As I mentioned earlier, 2022 left many unresolved issues that may produce 365 days of déjà vu for many.

New variants of COVID sort populations into groups of varying risk tolerance. While this will be a quiet division, it will affect actions of all sorts. Pandemic risk tolerance will foretell how we see politics, technology, and each other, even as another year of infection begins to inure us to the hazards. American life expectancy will likely drop for the third year in a row, as our vast medical system copes with pandemic burdens and chronic health threats like diabetes, opioids, and obesity.

Our stubbornly resilient economy could pull off a soft landing with sluggish growth but no contraction, satisfying neither optimists nor naysayers.

Technology, especially artificial intelligence will fill up more space on screens and pages. Battery technology and solar power complicate energy production and use, with our typical pattern of hundreds of simultaneous solutions blooming like dandelions.

The effect of an energy-starved winter will harden Western Europe against Russia, even as U.S. arms manufacturers shift from seeing the Ukraine War as an invaluable field test to an enormous market. The future of warfare will be forged in that beleaguered country, as Putin risks all on an increasingly unpredictable conflict.

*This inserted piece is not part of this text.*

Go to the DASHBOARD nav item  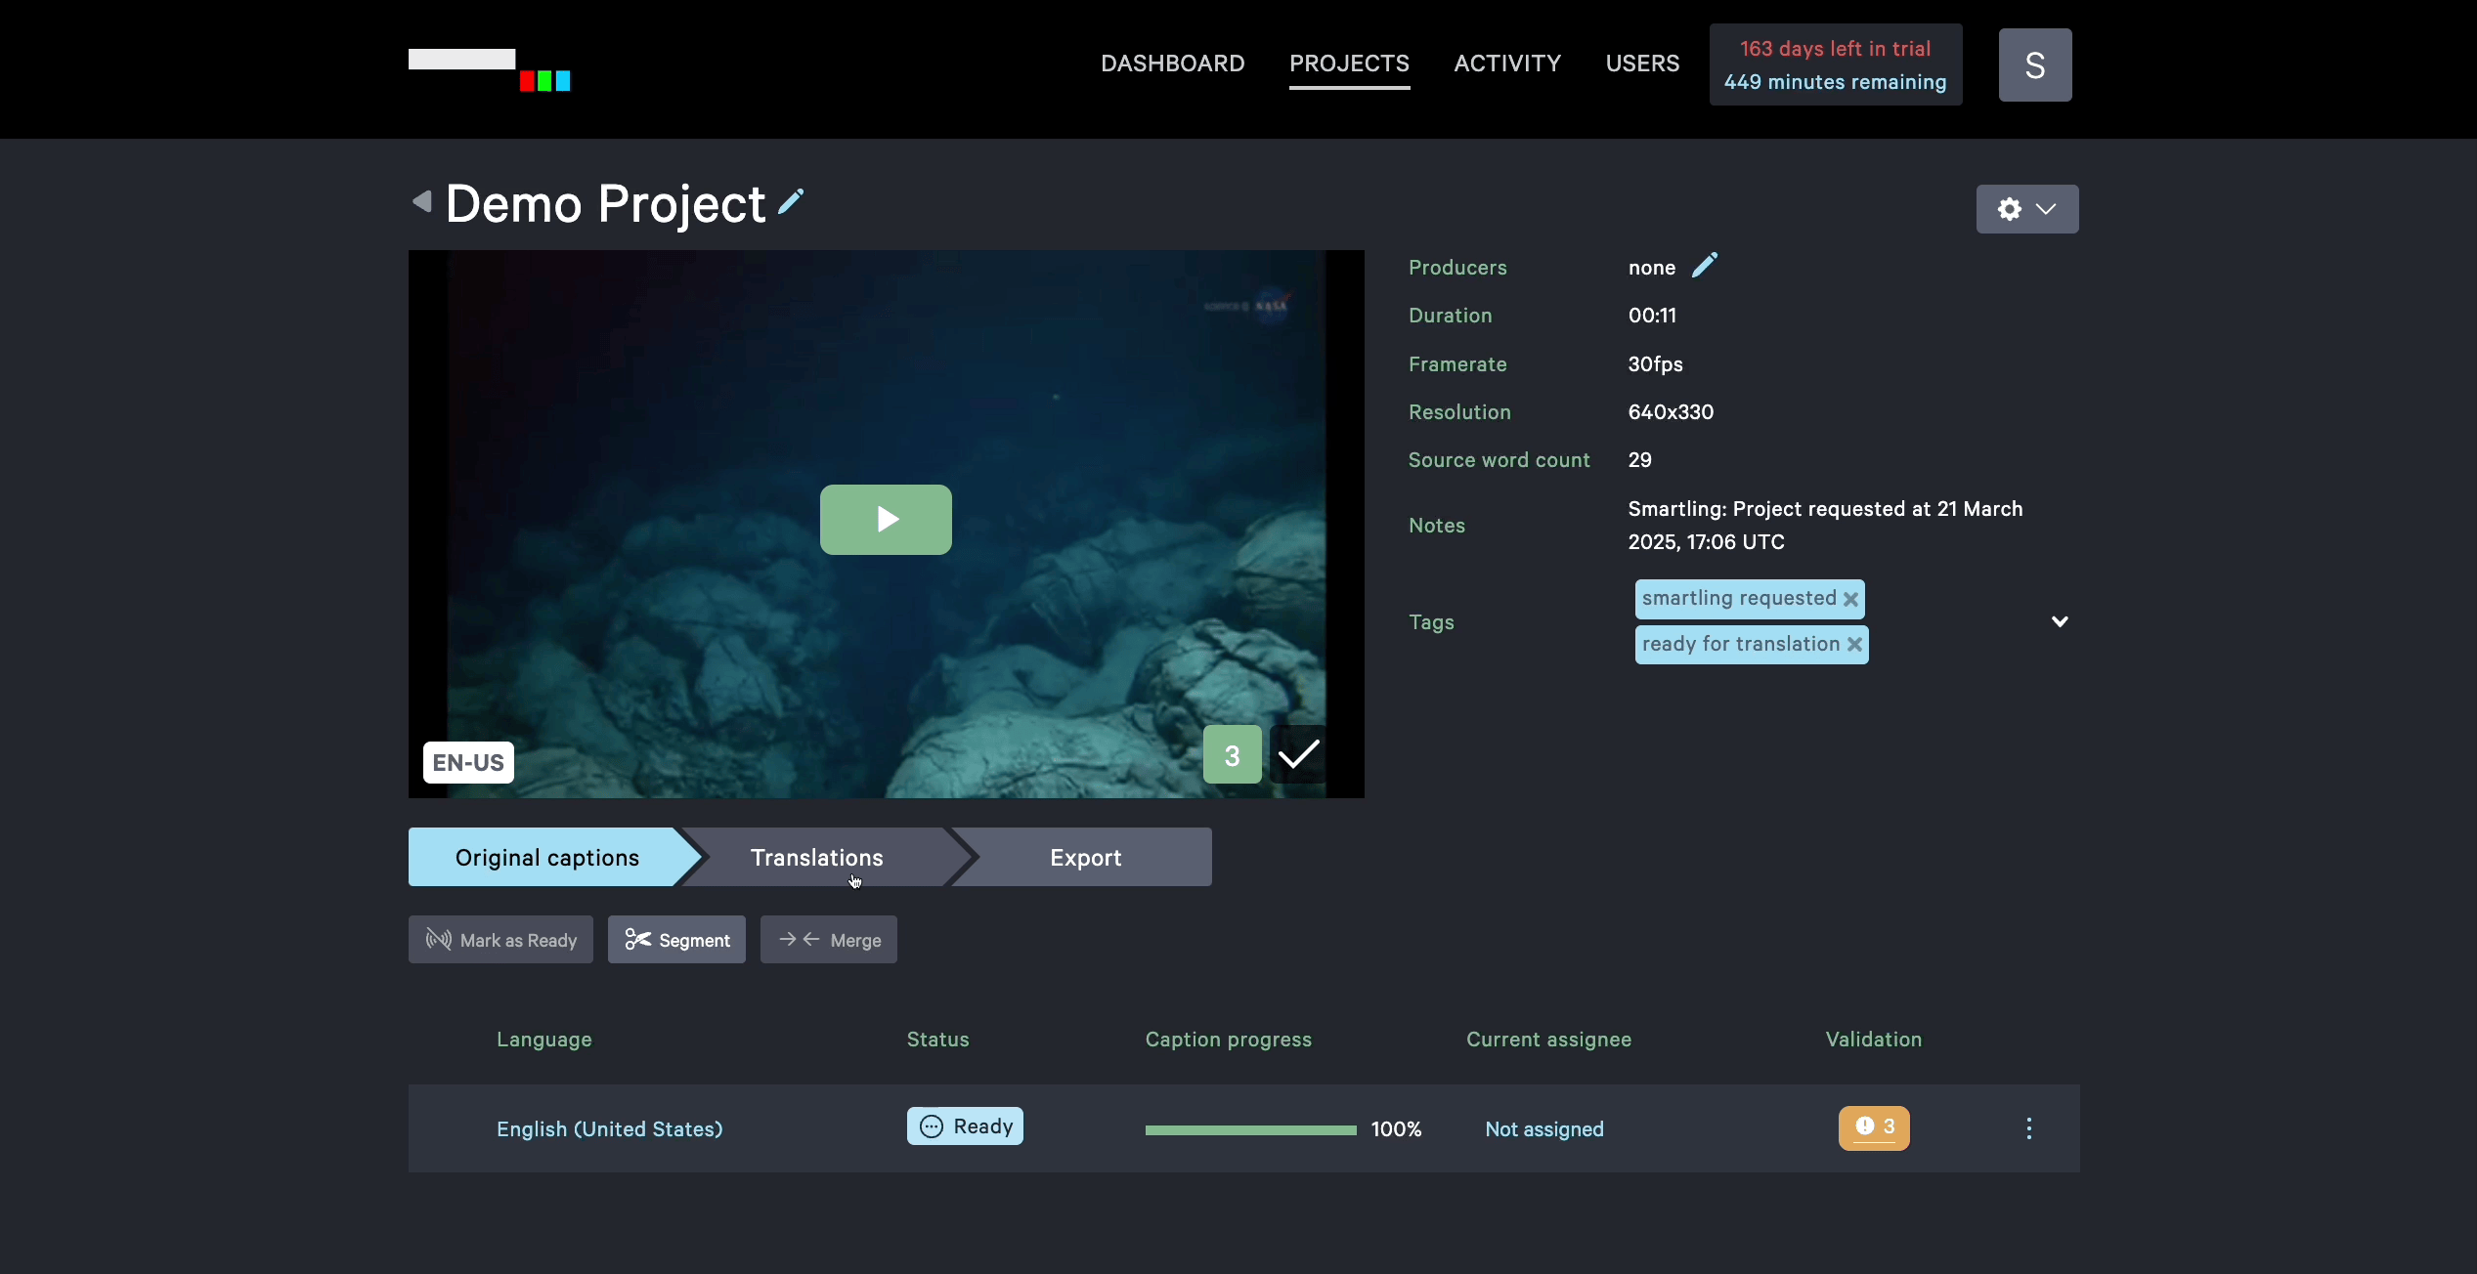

China, meanwhile, will discover how deep the middle-income trap is and how modern cultures can erect workarounds faster than autocracies can create political and economic rules. This domestic contest will hobble Chinese efforts to play a dominant role in world affairs, even as they expand their lead in electric vehicle adoption.

The wild confusion of efforts to counter or ignore climate change won’t change the global trudge toward reduced emissions, but many skeptics in the US and elsewhere will experience reality checks when water doesn’t come out of their taps or weather patterns shift.

Farmers here will face a standoff with suppliers with sticky prices and paper-thin operator margin projections. Farmland buyers will shrug and buy whatever is for sale at now-routine premium prices.

All over the world, the earliest effects of collapsing fertility rates and declining populations will be acknowledged by employers, educators, marketers, and governments with a growing sense of futility for reversing the trends. In short, in 2023, along with perennial surprises, a few familiar chickens will come home to roost.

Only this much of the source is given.